Senyum ku kembali. Huh, hampir saja aku kehilangan tas besar. Segera kuraih tas tersebut dan memeriksa.
Seketika senyumku sirna lagi. Itu bukan tas ku. Hampir mirip saja. Memang, tasku juga dibungkus plastik wrap, tapi itu bukan milikku. Dan disana ada kertas kecil tertulis nama ‘Humairoh’ serta alamat rumah.
“Ini bukan tas saya, mbak.”
“Kalau begitu tinggalkan saja nomor telepon disini, nanti kami hubungi jika tasnya sudah ditemukan,” pungkas petugas sembari menyerahkan secarik kertas formulir.

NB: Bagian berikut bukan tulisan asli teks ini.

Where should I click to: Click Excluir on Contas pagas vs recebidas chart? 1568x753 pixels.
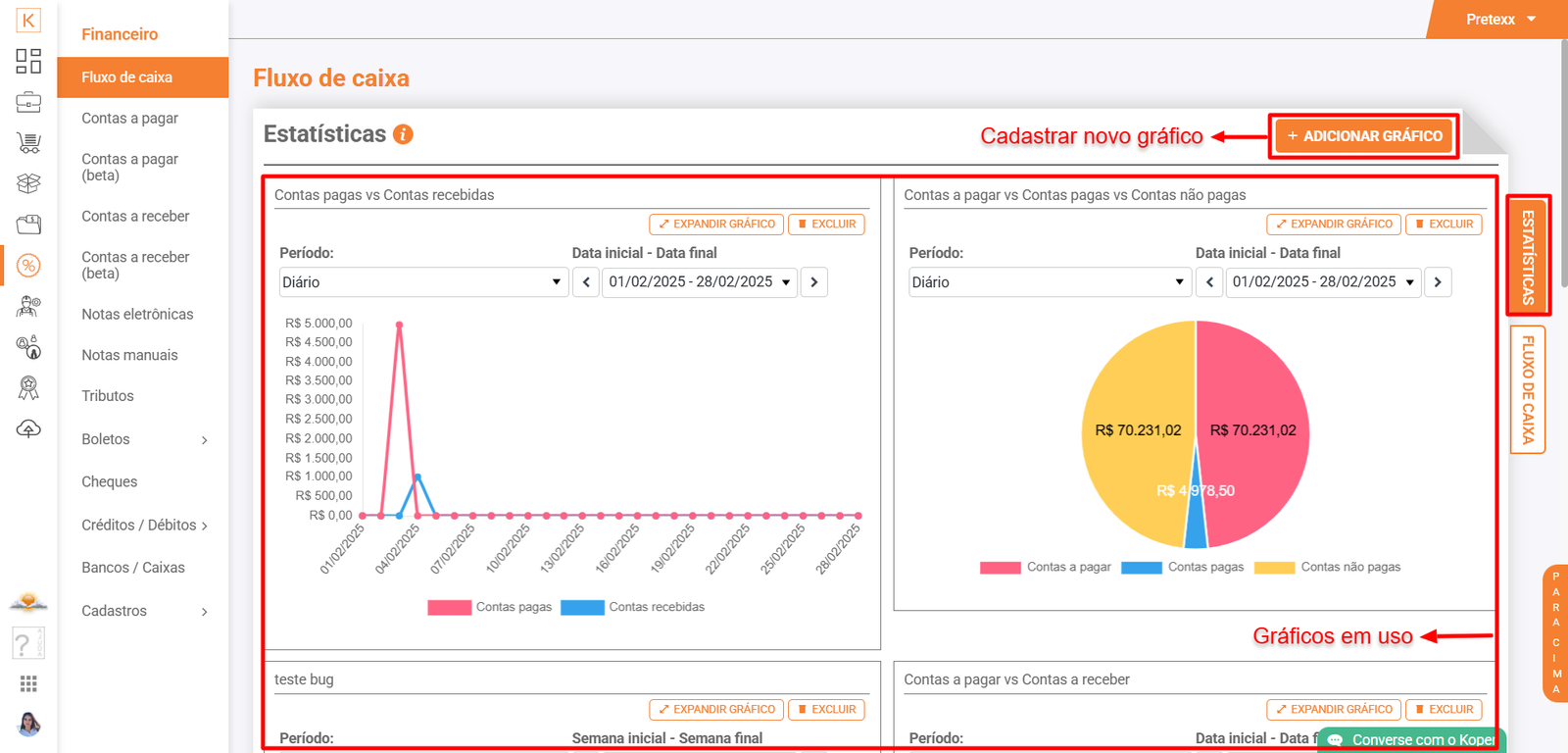826,225
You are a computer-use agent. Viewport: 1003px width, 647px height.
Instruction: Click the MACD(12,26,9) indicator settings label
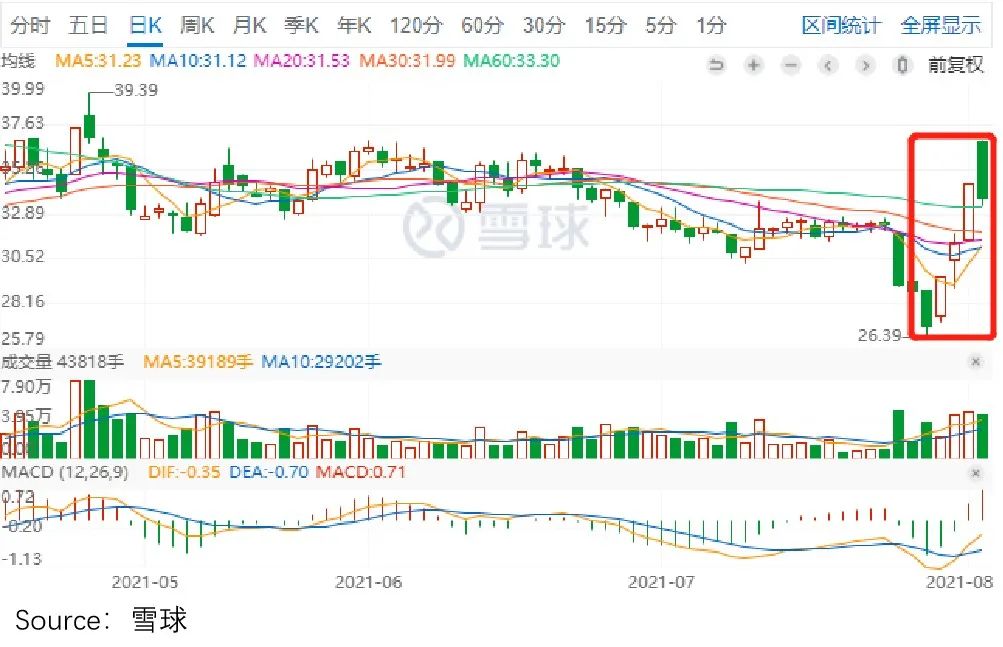point(62,474)
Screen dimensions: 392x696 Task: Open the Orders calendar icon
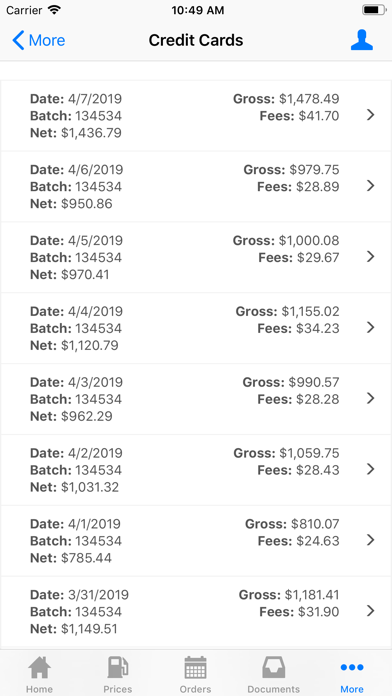[195, 668]
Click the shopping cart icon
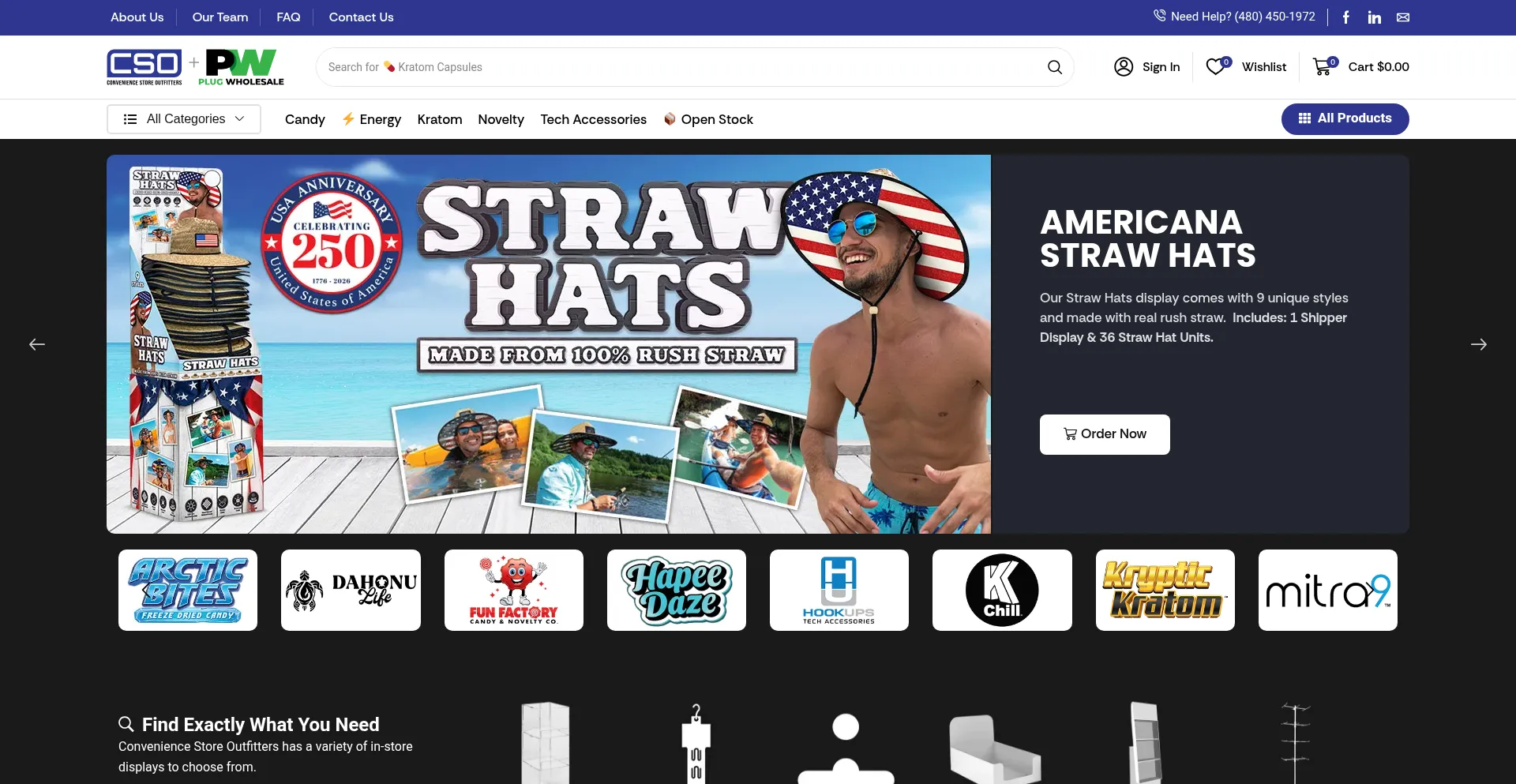The height and width of the screenshot is (784, 1516). [1323, 67]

Aku mengangguk kecewa. Sekali lagi petugas tersebut meminta maaf. Setelah mengisi lembaran, aku meninggalkan stan. Berharap ‘kekuatan lain’ itu tak hanya berlaku di negri Nil. Aku mencoba mensugesti diri sendiri : Ayolah, sabar dan mengikhlaskan itu lebih baik.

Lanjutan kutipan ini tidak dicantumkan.